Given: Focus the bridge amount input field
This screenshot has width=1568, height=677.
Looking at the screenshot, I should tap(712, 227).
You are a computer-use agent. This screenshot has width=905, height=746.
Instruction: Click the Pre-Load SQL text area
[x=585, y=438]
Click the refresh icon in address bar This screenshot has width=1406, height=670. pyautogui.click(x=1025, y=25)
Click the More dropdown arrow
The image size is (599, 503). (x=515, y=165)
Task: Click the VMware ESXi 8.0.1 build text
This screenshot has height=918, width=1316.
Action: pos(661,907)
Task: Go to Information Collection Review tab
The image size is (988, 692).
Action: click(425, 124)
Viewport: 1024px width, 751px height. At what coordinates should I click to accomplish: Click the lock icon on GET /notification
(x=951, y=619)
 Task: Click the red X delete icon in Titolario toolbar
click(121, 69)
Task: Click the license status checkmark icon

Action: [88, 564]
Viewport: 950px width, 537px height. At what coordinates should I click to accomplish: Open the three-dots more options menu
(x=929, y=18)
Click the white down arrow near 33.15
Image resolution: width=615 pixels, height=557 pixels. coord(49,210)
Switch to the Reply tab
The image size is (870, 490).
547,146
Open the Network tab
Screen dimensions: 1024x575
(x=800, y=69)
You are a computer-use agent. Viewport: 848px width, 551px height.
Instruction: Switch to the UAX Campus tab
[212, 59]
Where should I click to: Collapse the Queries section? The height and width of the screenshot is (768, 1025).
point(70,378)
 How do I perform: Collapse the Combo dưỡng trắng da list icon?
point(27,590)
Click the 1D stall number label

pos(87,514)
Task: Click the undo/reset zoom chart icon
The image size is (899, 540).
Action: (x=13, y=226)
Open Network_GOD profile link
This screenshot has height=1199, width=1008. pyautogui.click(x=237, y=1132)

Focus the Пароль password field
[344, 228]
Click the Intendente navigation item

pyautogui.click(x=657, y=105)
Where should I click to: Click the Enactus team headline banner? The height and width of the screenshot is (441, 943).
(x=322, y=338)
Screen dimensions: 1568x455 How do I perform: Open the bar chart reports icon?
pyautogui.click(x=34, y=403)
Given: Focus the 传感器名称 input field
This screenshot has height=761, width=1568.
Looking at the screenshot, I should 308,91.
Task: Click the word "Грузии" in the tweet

• • • • •

Write the entries above out again. Match them exactly.

**Answer section**.
Given: Focus the bridge amount input field
This screenshot has width=1568, height=677.
Looking at the screenshot, I should tap(712, 227).
You are a computer-use agent. This screenshot has width=905, height=746.
Instruction: Click the Pre-Load SQL text area
[x=585, y=438]
Click the refresh icon in address bar This screenshot has width=1406, height=670. pyautogui.click(x=1025, y=25)
Click the More dropdown arrow
The image size is (599, 503). (x=515, y=165)
Task: Click the VMware ESXi 8.0.1 build text
This screenshot has height=918, width=1316.
Action: pos(661,907)
Task: Go to Information Collection Review tab
The image size is (988, 692).
Action: click(425, 124)
Viewport: 1024px width, 751px height. At what coordinates should I click to accomplish: Click the lock icon on GET /notification
(x=951, y=619)
 Task: Click the red X delete icon in Titolario toolbar
click(121, 69)
Task: Click the license status checkmark icon

Action: [88, 564]
Viewport: 950px width, 537px height. At what coordinates should I click to accomplish: Open the three-dots more options menu
(x=929, y=18)
Click the white down arrow near 33.15
Image resolution: width=615 pixels, height=557 pixels. coord(49,210)
Switch to the Reply tab
The image size is (870, 490).
547,146
Open the Network tab
Screen dimensions: 1024x575
(x=800, y=69)
You are a computer-use agent. Viewport: 848px width, 551px height.
Instruction: Switch to the UAX Campus tab
[212, 59]
Where should I click to: Collapse the Queries section? The height and width of the screenshot is (768, 1025).
point(70,378)
 How do I perform: Collapse the Combo dưỡng trắng da list icon?
point(27,590)
Click the 1D stall number label

pos(87,514)
Task: Click the undo/reset zoom chart icon
The image size is (899, 540).
Action: (x=13, y=226)
Open Network_GOD profile link
This screenshot has height=1199, width=1008. pyautogui.click(x=237, y=1132)

Focus the Пароль password field
[344, 228]
Click the Intendente navigation item

pyautogui.click(x=657, y=105)
Where should I click to: Click the Enactus team headline banner? The height and width of the screenshot is (441, 943).
(x=322, y=338)
Screen dimensions: 1568x455 How do I perform: Open the bar chart reports icon?
pyautogui.click(x=34, y=403)
Given: Focus the 传感器名称 input field
This screenshot has height=761, width=1568.
Looking at the screenshot, I should 308,91.
Task: Click the word "Грузии" in the tweet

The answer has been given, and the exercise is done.